» **Recorded information**
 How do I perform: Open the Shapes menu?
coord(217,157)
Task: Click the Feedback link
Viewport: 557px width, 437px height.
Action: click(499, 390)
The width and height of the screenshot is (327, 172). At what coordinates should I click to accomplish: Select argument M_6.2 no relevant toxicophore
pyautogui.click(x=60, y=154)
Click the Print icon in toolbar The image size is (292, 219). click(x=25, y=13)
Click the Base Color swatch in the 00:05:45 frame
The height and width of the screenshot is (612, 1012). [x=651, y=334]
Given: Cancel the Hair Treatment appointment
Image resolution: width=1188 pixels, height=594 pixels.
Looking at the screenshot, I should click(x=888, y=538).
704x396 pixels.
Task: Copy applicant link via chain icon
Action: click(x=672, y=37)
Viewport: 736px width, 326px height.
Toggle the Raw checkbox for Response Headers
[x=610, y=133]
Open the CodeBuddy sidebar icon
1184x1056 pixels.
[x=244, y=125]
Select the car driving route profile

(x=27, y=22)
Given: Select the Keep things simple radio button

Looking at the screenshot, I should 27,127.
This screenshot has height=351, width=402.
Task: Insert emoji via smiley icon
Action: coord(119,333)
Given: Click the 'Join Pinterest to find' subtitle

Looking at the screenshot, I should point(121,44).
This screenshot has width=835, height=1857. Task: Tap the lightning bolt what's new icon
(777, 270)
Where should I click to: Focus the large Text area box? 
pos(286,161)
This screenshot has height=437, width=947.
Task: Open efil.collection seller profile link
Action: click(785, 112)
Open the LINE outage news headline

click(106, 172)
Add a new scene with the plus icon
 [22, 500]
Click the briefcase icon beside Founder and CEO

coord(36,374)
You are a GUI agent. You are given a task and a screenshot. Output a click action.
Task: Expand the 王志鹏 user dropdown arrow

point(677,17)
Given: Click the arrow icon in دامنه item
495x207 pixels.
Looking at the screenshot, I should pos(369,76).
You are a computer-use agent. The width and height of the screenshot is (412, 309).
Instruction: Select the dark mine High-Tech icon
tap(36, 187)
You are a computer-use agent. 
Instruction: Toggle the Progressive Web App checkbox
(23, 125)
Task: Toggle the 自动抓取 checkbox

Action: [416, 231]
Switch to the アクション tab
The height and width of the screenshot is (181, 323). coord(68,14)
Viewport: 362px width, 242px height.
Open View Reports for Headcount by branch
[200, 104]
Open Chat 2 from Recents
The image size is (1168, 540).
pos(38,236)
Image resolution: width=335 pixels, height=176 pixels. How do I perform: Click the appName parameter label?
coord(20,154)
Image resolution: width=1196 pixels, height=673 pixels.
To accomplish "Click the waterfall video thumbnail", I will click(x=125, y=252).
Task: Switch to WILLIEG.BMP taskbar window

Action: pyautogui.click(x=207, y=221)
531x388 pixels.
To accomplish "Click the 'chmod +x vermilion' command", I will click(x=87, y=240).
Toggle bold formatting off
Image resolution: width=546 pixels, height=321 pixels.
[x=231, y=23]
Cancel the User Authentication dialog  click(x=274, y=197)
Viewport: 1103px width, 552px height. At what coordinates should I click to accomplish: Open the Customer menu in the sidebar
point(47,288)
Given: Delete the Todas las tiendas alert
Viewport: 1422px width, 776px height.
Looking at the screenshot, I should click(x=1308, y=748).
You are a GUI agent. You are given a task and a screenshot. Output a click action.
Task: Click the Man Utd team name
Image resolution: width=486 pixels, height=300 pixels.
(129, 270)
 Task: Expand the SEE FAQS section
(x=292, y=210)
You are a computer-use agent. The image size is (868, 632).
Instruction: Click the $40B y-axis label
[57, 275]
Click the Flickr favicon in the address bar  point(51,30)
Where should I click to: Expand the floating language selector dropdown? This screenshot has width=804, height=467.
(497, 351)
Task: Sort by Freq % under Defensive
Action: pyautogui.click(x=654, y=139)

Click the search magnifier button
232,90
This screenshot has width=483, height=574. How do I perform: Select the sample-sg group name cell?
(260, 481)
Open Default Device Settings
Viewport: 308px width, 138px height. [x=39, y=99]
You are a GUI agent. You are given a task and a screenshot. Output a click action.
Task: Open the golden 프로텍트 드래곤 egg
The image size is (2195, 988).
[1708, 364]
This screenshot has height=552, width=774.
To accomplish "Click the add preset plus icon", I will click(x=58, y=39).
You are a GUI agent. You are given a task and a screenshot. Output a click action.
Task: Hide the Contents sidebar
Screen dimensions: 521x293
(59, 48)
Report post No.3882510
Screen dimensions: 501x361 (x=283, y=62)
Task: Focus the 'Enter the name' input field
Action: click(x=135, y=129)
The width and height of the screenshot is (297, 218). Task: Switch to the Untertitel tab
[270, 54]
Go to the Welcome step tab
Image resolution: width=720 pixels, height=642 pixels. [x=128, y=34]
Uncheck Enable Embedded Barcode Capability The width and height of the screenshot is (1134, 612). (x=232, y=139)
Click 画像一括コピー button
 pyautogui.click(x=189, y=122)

» **Requirement**
Using the listing above, return word for word each line from the one that has "The image size is (2195, 988)." through the one that has "Task: Hide the Contents sidebar", and no line outside that range.

» **Solution to the exercise**
The image size is (2195, 988).
[1708, 364]
This screenshot has height=552, width=774.
To accomplish "Click the add preset plus icon", I will click(x=58, y=39).
You are a GUI agent. You are given a task and a screenshot. Output a click action.
Task: Hide the Contents sidebar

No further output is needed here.